I feel concerned with the sentiment of revenge that seems to guide the death penalty. I was under the impression that the law was supposed to be dispassionate and impartial, to help maintain structure and order in society. I fail to see how killing people will help to establish this, as it’s probably been rehashed over and over on these boards how punishment, from a strict behavioral perspective, is a really lousy way of deterring behavior.

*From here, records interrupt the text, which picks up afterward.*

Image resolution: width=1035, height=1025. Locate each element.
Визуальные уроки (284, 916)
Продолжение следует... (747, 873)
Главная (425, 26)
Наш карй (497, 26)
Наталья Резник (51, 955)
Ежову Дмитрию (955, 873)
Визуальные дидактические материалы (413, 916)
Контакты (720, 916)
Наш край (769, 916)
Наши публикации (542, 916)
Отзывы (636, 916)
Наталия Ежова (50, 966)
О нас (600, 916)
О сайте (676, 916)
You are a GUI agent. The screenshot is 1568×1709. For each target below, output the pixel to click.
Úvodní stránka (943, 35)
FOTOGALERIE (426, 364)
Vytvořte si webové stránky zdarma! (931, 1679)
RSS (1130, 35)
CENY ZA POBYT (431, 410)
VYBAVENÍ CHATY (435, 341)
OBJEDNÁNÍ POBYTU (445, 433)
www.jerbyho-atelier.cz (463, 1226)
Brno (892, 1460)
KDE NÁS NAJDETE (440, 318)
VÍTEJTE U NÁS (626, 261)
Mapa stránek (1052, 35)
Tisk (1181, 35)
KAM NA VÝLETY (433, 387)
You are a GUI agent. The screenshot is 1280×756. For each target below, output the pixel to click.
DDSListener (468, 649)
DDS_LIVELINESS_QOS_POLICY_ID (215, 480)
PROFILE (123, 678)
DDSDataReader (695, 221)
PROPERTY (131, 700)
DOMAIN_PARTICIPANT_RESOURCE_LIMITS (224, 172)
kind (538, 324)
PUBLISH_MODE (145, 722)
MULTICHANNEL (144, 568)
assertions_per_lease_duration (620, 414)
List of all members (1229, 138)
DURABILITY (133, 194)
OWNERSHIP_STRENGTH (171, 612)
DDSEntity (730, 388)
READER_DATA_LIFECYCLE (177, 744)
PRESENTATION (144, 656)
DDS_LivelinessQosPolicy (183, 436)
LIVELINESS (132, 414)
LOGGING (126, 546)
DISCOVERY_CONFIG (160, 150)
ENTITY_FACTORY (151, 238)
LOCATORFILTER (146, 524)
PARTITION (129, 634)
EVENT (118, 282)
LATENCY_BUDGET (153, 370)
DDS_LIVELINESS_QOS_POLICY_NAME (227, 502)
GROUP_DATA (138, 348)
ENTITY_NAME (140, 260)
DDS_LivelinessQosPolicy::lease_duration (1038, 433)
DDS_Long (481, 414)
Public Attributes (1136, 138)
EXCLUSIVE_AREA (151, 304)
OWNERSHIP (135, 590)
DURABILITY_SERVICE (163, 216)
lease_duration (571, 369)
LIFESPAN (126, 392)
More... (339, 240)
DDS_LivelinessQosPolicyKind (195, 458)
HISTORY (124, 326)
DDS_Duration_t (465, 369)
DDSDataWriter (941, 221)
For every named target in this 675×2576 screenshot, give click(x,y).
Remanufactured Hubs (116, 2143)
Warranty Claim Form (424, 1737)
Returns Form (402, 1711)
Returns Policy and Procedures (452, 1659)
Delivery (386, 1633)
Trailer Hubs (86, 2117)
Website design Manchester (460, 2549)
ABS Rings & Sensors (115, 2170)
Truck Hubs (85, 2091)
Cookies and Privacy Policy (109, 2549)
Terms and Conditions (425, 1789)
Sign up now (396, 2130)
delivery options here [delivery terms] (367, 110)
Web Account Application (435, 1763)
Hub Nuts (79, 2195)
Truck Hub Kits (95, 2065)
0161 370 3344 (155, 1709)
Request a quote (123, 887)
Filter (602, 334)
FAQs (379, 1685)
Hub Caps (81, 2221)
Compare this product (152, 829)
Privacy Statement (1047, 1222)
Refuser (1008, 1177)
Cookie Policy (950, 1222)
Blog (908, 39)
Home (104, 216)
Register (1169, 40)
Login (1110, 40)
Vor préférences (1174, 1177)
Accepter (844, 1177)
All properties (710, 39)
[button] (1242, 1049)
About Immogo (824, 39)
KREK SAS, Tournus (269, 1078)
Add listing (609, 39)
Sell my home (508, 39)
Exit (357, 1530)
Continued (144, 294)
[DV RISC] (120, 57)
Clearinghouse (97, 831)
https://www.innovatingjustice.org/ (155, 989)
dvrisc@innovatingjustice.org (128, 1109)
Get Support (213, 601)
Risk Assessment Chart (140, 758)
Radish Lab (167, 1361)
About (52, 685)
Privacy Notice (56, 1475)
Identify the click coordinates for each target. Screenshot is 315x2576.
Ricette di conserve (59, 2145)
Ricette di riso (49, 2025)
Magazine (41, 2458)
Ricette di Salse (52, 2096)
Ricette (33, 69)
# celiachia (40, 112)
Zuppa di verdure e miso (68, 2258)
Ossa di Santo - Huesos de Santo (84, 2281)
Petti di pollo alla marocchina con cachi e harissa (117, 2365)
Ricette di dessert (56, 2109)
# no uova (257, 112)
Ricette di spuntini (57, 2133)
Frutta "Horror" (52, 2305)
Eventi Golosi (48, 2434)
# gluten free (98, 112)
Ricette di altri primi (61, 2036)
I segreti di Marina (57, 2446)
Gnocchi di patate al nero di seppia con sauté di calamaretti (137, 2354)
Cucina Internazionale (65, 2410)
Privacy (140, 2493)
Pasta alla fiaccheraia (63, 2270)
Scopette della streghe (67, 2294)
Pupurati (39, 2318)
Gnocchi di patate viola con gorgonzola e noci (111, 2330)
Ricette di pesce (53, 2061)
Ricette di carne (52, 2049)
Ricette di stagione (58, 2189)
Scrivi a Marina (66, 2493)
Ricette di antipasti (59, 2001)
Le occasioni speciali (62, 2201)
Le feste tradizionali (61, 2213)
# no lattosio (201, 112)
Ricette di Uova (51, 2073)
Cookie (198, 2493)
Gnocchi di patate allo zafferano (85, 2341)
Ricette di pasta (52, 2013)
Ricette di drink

I don’t see how it has any benefit to society whatsoever.
I think it somebody raped and murdered my loved one, I would want the killer to die a miserable, slow, and grueling death… but there is no way I would want the law to allow me to act on those feelings. The law is not for feelings, the law is for order and structure and the welfare of society. The law should protect other people against my desire for revenge, however understandable. My feelings should not dictate the law and nor should anyone else’s.
I’d say you need to take them both into account. But that the punishment factor is secondary.
No. I agree and have acknowledged that that the current way we execute people does NOT act as a deterrent. I’m offering an alternative that would have a greater deterrent effect. I’ve aknowledged, more than once that the state committing its own violence has negative effects, more than once. I’ve been exploring the rest. I know this is an emotional issue, but try to pay attention please.
Yet, you’ve come back more than once to read and discuss. Interesting.
Surely the death penalty (and often the gruesome variety) has been around since the first caveman decided to bash someone on the head in revenge. If killing killers EVER worked as a deterrent then by 2007 we would be a completely murder free world. The death penalty clearly does not work as a deterrent.
Society will continue to throw up sadists, losers, miscreants and just plain evil people, it is up to the rest of us to be better. The way we punish our worst is how a society should be judged, if we act like rabid dogs in retaliation, then we should not be suprised at the animal behaviour those sickest/lowest in our society will show us.
It is amazing when you look at the list of countries with the death penalty, that the US is one of them. Talk about hanging around with the bad crowd…
What happens when society becomes desensitized to this new “alternative”? You’re going to run out of creative ways of torturing people sooner or later, right? What then?